Every purchase option lets you buy AppleCare+ separately, either at the time of purchase or up to a year later. And instead of a one-time payment that limits coverage to 2 years, you can now opt to pay for AppleCare+ in monthly installments, in perpetuity, or at least until Apple can no longer service the iPhone. Paying for AppleCare+ for too long makes no financial sense since at some point the payments would get you a new iPhone. Regardless, the iPhone Upgrade Program rolls the AppleCare+ price into the monthly payments for an iPhone, so it’s a bit more convenient.
Do you want to upgrade every year?
The downside to the Apple iPhone Payments program is that it doesn’t offer an annual upgrade option. The iPhone Upgrade Program and the carrier upgrade plans both let you upgrade after 1 year of payments, which could be useful if next year’s iPhone has features you find compelling.
But what if you don’t want AppleCare+?
If you want to pay monthly and have the option to upgrade every year but don’t want AppleCare+ for some reason, your best bet is one of the carrier upgrade plans. But I don’t see why you wouldn’t want AppleCare+. It’s cheaper and better than the carrier’s insurance plans, and iPhones are constantly at risk for breaking. If you buy into an upgrade program without AppleCare+ and break the phone after a year, you would be on the hook to buy a brand-new one, and you won’t have a functional phone to trade in to offset the cost.
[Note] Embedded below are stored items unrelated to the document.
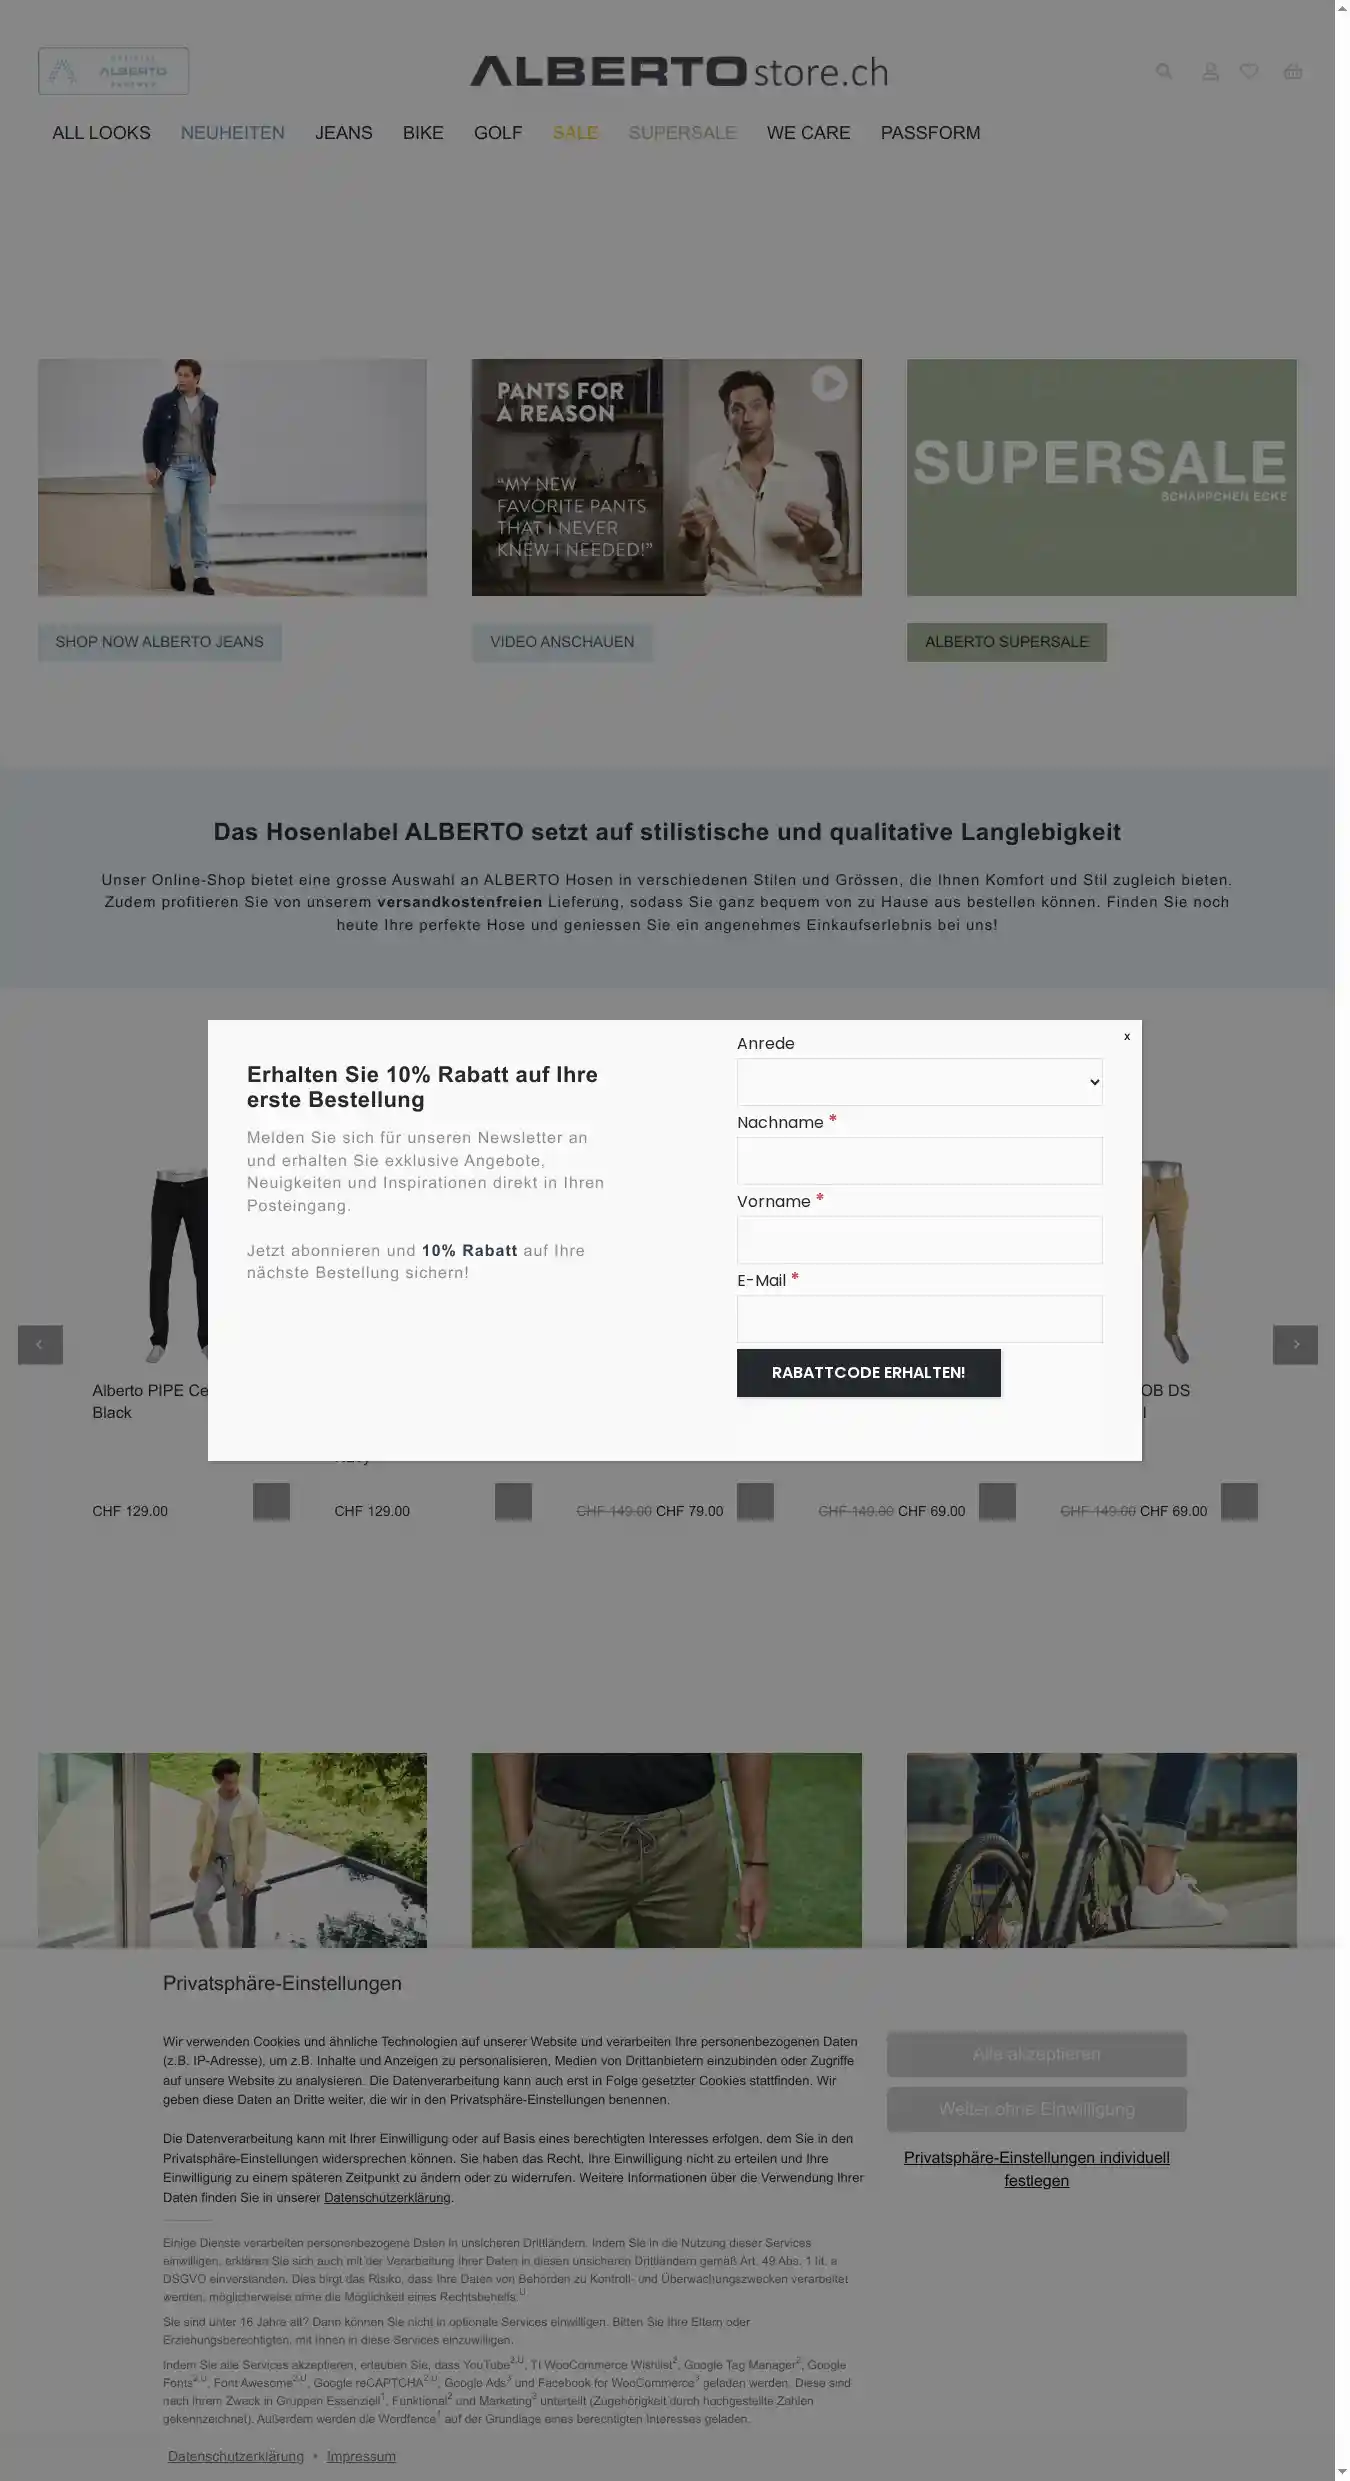The width and height of the screenshot is (1350, 2481).
Task: Click Weiter ohne Einwilligung button
Action: point(1036,2109)

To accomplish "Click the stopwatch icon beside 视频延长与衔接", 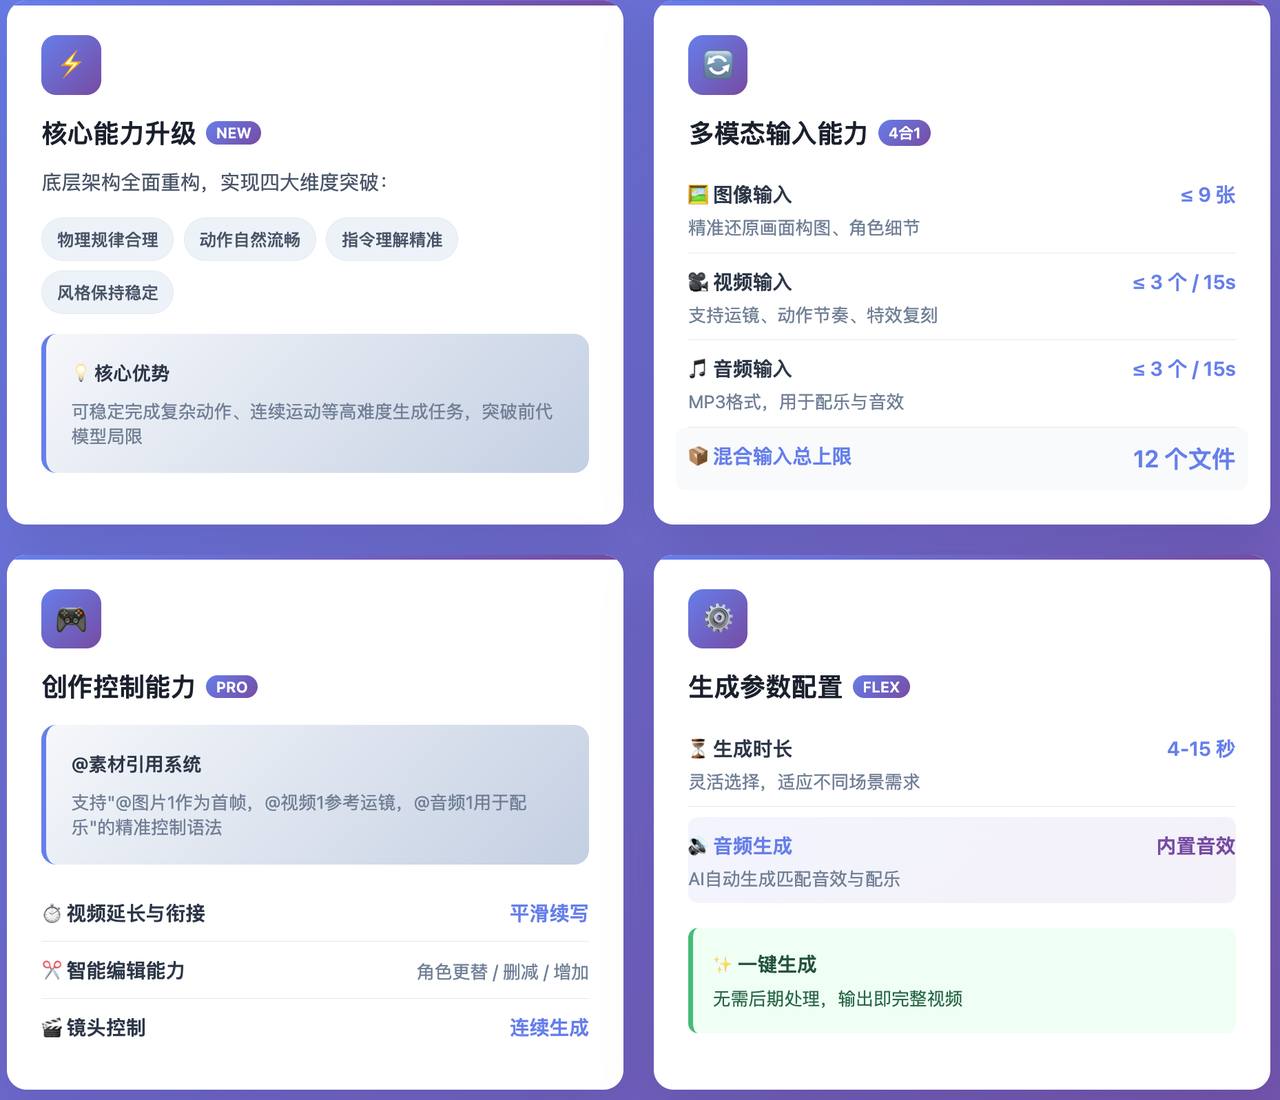I will pos(50,913).
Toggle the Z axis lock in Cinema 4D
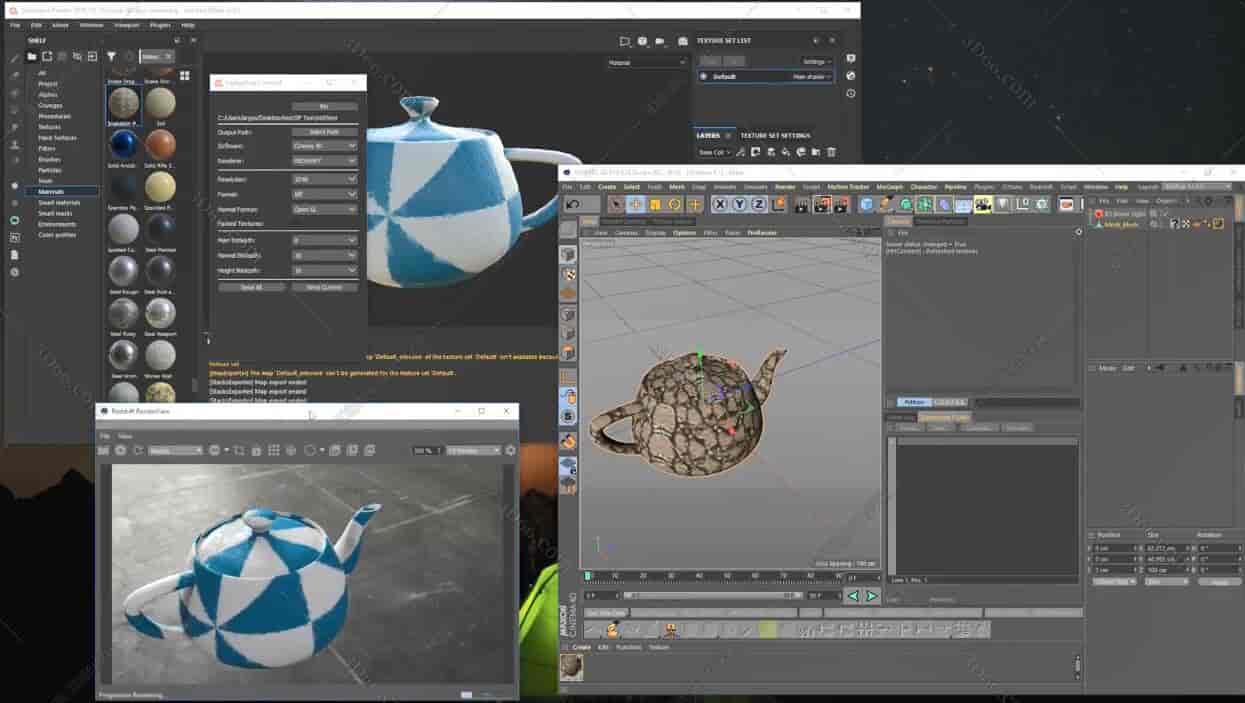This screenshot has height=703, width=1245. [x=757, y=204]
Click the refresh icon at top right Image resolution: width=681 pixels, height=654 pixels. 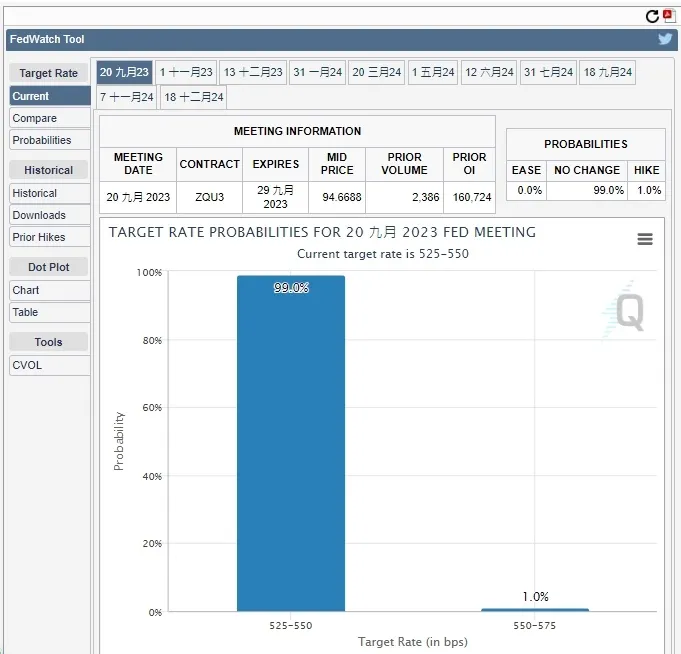[x=652, y=16]
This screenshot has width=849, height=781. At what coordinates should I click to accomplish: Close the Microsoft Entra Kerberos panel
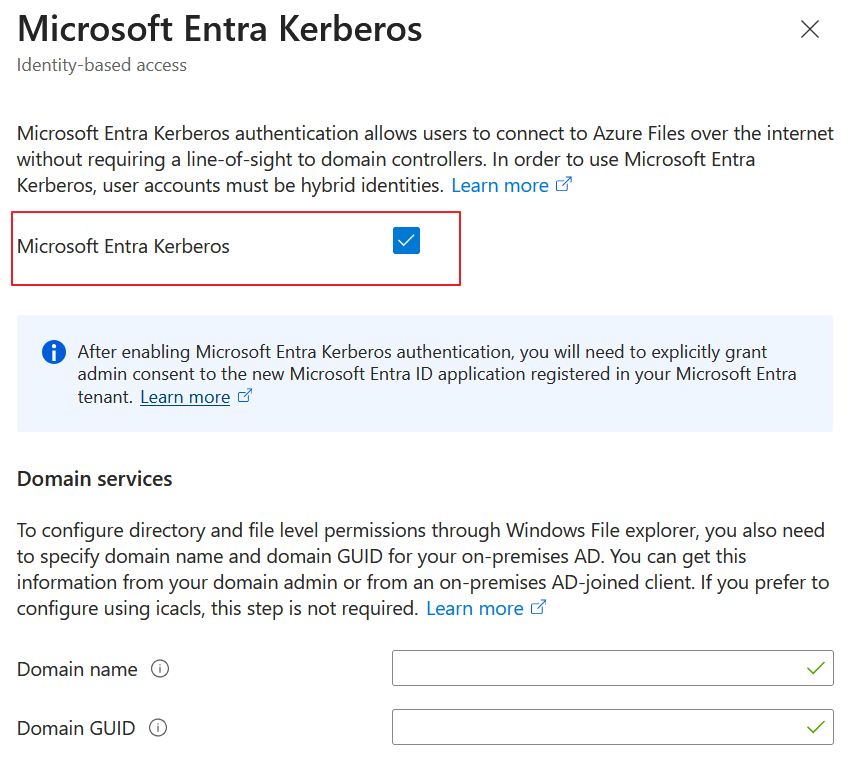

I can’t decide! Pick one for me.
Go with the iPhone Upgrade Program. Here’s why:
- It’s an interest-free loan. You could pay for an iPhone upfront, but why hit your cash flow when you could spread out the cost for no extra money?
- You get 3% cash-back if you pay with the Apple Card.
- AppleCare+ is included so if something goes wrong or you break the iPhone, it won’t be terribly painful.
- You can upgrade after 12 months or keep the iPhone after 24 months. Of course, if you upgrade, you reset to another 24-month commitment, but the amounts should be much the same as if you bought the first iPhone outright—with AppleCare+—and traded it in the next year.
If you’re locked into the Apple ecosystem—and we suspect that if you’re reading this, you are—it’s hard to go wrong with the iPhone Upgrade Program.